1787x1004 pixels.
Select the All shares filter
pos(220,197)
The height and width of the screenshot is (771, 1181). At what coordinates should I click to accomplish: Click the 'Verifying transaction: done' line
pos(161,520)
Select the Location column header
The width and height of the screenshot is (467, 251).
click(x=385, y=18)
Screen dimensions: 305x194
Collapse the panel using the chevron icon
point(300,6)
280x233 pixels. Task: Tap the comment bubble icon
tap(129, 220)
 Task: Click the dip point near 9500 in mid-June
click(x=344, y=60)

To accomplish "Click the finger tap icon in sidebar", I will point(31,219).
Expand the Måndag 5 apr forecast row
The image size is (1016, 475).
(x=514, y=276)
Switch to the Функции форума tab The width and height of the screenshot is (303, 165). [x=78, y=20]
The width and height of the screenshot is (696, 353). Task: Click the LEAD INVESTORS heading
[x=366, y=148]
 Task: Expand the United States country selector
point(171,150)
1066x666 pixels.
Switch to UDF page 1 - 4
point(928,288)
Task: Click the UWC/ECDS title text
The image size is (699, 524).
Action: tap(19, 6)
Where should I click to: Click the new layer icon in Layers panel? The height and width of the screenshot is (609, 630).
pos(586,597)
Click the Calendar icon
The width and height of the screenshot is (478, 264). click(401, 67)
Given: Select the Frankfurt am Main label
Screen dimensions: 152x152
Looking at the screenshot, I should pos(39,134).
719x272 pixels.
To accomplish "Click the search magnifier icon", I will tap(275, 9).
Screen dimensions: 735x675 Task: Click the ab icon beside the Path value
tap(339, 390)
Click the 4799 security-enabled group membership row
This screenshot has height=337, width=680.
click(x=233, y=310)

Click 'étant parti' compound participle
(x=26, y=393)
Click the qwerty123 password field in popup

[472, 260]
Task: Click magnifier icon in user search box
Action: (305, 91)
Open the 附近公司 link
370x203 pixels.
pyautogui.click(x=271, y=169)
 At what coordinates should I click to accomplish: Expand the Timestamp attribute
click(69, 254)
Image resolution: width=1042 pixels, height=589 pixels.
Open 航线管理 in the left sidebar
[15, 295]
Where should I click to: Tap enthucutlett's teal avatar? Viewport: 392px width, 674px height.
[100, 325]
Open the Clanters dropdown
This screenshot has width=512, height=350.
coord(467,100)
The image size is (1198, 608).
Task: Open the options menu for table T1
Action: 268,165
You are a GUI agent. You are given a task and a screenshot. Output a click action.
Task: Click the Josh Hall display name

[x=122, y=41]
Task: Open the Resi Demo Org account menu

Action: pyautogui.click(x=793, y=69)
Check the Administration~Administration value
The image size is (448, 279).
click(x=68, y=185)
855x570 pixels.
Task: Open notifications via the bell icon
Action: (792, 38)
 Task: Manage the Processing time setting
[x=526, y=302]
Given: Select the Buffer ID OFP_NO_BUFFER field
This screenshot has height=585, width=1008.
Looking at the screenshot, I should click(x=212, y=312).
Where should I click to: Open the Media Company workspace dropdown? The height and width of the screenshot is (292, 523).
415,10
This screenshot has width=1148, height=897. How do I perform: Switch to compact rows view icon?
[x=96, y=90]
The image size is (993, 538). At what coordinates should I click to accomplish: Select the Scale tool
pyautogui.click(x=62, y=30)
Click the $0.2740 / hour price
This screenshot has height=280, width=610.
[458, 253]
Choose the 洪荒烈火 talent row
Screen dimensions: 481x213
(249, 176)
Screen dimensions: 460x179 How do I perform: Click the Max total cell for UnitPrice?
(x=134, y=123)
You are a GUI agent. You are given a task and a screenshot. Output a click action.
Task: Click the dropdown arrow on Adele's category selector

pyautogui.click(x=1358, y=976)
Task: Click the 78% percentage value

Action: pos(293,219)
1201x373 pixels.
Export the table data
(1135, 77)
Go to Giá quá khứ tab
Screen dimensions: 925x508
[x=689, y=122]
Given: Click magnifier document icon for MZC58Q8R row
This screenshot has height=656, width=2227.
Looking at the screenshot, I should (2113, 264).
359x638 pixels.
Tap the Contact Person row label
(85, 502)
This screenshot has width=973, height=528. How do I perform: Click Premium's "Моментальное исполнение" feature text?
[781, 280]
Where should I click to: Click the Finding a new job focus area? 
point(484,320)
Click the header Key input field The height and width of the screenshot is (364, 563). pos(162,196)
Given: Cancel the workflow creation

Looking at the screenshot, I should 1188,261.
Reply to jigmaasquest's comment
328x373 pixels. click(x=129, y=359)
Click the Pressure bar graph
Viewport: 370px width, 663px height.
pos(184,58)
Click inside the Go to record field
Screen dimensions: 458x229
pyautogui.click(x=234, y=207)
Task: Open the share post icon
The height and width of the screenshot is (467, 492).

+---+

Your objective ▸
Set the whole listing down, word for word.

Response to this exercise ▸
1787x1004 pixels.
Select the All shares filter
pos(220,197)
The height and width of the screenshot is (771, 1181). At what coordinates should I click to accomplish: Click the 'Verifying transaction: done' line
pos(161,520)
Select the Location column header
The width and height of the screenshot is (467, 251).
click(x=385, y=18)
Screen dimensions: 305x194
Collapse the panel using the chevron icon
point(300,6)
280x233 pixels. Task: Tap the comment bubble icon
tap(129, 220)
 Task: Click the dip point near 9500 in mid-June
click(x=344, y=60)

To accomplish "Click the finger tap icon in sidebar", I will point(31,219).
Expand the Måndag 5 apr forecast row
The image size is (1016, 475).
(x=514, y=276)
Switch to the Функции форума tab The width and height of the screenshot is (303, 165). [x=78, y=20]
The width and height of the screenshot is (696, 353). Task: Click the LEAD INVESTORS heading
[x=366, y=148]
 Task: Expand the United States country selector
point(171,150)
1066x666 pixels.
Switch to UDF page 1 - 4
point(928,288)
Task: Click the UWC/ECDS title text
The image size is (699, 524).
Action: tap(19, 6)
Where should I click to: Click the new layer icon in Layers panel? The height and width of the screenshot is (609, 630).
pos(586,597)
Click the Calendar icon
The width and height of the screenshot is (478, 264). click(401, 67)
Given: Select the Frankfurt am Main label
Screen dimensions: 152x152
Looking at the screenshot, I should pos(39,134).
719x272 pixels.
To accomplish "Click the search magnifier icon", I will tap(275, 9).
Screen dimensions: 735x675 Task: Click the ab icon beside the Path value
tap(339, 390)
Click the 4799 security-enabled group membership row
This screenshot has height=337, width=680.
click(x=233, y=310)

Click 'étant parti' compound participle
(x=26, y=393)
Click the qwerty123 password field in popup

[472, 260]
Task: Click magnifier icon in user search box
Action: (305, 91)
Open the 附近公司 link
370x203 pixels.
pyautogui.click(x=271, y=169)
 At what coordinates should I click to accomplish: Expand the Timestamp attribute
click(69, 254)
Image resolution: width=1042 pixels, height=589 pixels.
Open 航线管理 in the left sidebar
[15, 295]
Where should I click to: Tap enthucutlett's teal avatar? Viewport: 392px width, 674px height.
[100, 325]
Open the Clanters dropdown
This screenshot has width=512, height=350.
coord(467,100)
The image size is (1198, 608).
Task: Open the options menu for table T1
Action: 268,165
You are a GUI agent. You are given a task and a screenshot. Output a click action.
Task: Click the Josh Hall display name

[x=122, y=41]
Task: Open the Resi Demo Org account menu

Action: pyautogui.click(x=793, y=69)
Check the Administration~Administration value
The image size is (448, 279).
click(x=68, y=185)
855x570 pixels.
Task: Open notifications via the bell icon
Action: (792, 38)
 Task: Manage the Processing time setting
[x=526, y=302]
Given: Select the Buffer ID OFP_NO_BUFFER field
This screenshot has height=585, width=1008.
Looking at the screenshot, I should click(x=212, y=312).
Where should I click to: Open the Media Company workspace dropdown? The height and width of the screenshot is (292, 523).
415,10
This screenshot has width=1148, height=897. How do I perform: Switch to compact rows view icon?
[x=96, y=90]
The image size is (993, 538). At what coordinates should I click to accomplish: Select the Scale tool
pyautogui.click(x=62, y=30)
Click the $0.2740 / hour price
This screenshot has height=280, width=610.
[458, 253]
Choose the 洪荒烈火 talent row
Screen dimensions: 481x213
(249, 176)
Screen dimensions: 460x179 How do I perform: Click the Max total cell for UnitPrice?
(x=134, y=123)
You are a GUI agent. You are given a task and a screenshot. Output a click action.
Task: Click the dropdown arrow on Adele's category selector

pyautogui.click(x=1358, y=976)
Task: Click the 78% percentage value

Action: pos(293,219)
1201x373 pixels.
Export the table data
(1135, 77)
Go to Giá quá khứ tab
Screen dimensions: 925x508
[x=689, y=122]
Given: Click magnifier document icon for MZC58Q8R row
This screenshot has height=656, width=2227.
Looking at the screenshot, I should (2113, 264).
359x638 pixels.
Tap the Contact Person row label
(85, 502)
This screenshot has width=973, height=528. How do I perform: Click Premium's "Моментальное исполнение" feature text?
[781, 280]
Where should I click to: Click the Finding a new job focus area? 
point(484,320)
Click the header Key input field The height and width of the screenshot is (364, 563). pos(162,196)
Given: Cancel the workflow creation

Looking at the screenshot, I should 1188,261.
Reply to jigmaasquest's comment
328x373 pixels. click(x=129, y=359)
Click the Pressure bar graph
Viewport: 370px width, 663px height.
pos(184,58)
Click inside the Go to record field
Screen dimensions: 458x229
pyautogui.click(x=234, y=207)
Task: Open the share post icon
The height and width of the screenshot is (467, 492).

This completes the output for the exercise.